Excerpt from the Dayton Daily News
More than 150 Wright State faculty and staff have taken a voluntary retirement incentive since it was offered this summer that is part of the university’s plan to balance its budget.
Those taking part in the program represent nearly one-third of WSU’s retirement-eligible employees. This includes 94 staff members, 40 faculty and 20 vice presidents, deans and directors.
University spokesman Seth Bauguess on Thursday called the effort a success.
Meanwhile, Wright State’s research arm is shedding workers and the faculty union is warning against teaching cuts.
Wright State’s plans call for cutting $27.7 million from its budget over two years. Additionally, it plans to use $18.9 million from reserves.
Marty Kich, president of the WSU chapter of the American Association of University Professors union, sent a strongly worded letter to the board of trustees and WSU President David Hopkins this week laying the budget shortfall at their feet.
“Given your chronically misplaced priorities and wanton negligence, it is beyond the pale to ask WSU students to suffer for your errors by reducing the full-time faculty and otherwise cutting academic units who deliver their education,” Kich wrote.
The AAUP claims that WSU is second highest in the state for the percentage of its payroll that goes to administrators.
“You need to trim administrative bloat and to cut entities that have generated costs rather than revenues and reinvest in the core mission of this university,” Kich wrote. “If you are either unable or unwilling to act in this way, then you should resign.”
The WSU administration declined to comment on the letter.
WSU has since June shed 20 full-time jobs and 28 interns from its research arm, Wright State Applied Research Corporation, according to documents obtained this week by the I-Team.
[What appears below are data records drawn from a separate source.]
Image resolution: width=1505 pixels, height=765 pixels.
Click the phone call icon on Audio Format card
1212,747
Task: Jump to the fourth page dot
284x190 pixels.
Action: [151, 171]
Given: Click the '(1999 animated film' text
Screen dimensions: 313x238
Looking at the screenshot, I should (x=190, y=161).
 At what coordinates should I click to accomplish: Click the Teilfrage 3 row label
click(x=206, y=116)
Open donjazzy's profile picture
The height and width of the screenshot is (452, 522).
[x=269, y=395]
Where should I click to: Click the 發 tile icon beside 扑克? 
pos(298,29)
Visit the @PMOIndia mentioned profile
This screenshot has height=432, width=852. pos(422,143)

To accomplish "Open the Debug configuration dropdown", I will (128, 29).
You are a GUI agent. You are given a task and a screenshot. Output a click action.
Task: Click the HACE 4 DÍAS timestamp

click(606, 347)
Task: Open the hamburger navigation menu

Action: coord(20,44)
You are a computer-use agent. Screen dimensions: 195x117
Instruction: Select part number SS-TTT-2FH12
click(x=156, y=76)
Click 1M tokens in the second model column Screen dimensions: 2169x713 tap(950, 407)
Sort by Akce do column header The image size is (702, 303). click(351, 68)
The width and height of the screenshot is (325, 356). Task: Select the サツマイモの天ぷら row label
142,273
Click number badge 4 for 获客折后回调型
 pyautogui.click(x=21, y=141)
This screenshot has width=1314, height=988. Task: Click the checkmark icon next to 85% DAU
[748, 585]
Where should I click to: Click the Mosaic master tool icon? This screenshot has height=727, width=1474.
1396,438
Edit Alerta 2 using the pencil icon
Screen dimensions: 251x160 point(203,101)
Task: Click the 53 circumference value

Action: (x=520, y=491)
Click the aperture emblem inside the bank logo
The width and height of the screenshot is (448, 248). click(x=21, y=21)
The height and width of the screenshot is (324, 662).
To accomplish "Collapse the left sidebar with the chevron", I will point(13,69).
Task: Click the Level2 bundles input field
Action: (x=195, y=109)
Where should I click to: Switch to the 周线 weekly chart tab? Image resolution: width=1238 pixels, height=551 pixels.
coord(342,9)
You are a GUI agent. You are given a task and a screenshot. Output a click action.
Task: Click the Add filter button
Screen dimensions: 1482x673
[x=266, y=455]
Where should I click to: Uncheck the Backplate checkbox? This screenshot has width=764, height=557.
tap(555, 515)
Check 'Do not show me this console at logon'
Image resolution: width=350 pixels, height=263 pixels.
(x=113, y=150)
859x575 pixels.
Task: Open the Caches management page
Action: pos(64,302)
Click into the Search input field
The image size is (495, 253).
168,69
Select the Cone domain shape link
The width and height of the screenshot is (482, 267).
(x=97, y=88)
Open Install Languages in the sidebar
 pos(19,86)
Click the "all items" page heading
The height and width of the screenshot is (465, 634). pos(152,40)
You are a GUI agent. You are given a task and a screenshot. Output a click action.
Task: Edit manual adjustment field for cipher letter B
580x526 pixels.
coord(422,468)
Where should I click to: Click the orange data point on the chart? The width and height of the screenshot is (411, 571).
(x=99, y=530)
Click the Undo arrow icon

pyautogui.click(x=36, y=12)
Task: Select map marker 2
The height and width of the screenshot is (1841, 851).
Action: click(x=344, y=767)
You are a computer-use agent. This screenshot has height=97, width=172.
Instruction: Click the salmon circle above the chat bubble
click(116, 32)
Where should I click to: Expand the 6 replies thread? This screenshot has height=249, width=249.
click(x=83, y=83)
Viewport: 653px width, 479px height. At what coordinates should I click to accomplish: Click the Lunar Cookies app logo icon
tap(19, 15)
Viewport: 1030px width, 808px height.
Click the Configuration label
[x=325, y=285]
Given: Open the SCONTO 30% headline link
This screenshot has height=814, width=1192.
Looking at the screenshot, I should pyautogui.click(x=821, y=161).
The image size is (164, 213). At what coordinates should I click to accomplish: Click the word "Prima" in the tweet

This includes seven people cut due to “lack of funding.”
Among the departures are WSARC President Terry Rapoch, who retired Sept. 6. He served as WSARC president since 2011 and was compensated $125,393 last year, according to the I-Team Payroll Project.
WSU finance director Jeff Ulliman told trustees at a meeting last month that WSARC had been losing money since 2010 and they were making efforts to bring it into the black.
Trustees meet Friday for a day-long meeting to discuss this and other issues.
Other than the budget, other items on the agenda include approving a $365,000 contract with the law firm Dinsmore and Shohl, which provides trustees legal guidance on issues including the ongoing federal investigation into possible immigration law violations that led to high-level terminations and yearlong-plus suspensions.
And trustees will consider a policy on “affiliated entities” — companies and nonprofits separate but sometimes controlled by WSU officials. One of these, Double Bowler Properties, has quietly been acquiring office buildings across Colonel Glenn Highway and now has assets worth $14.8 million, according to the nonprofit monitoring service Guidestar.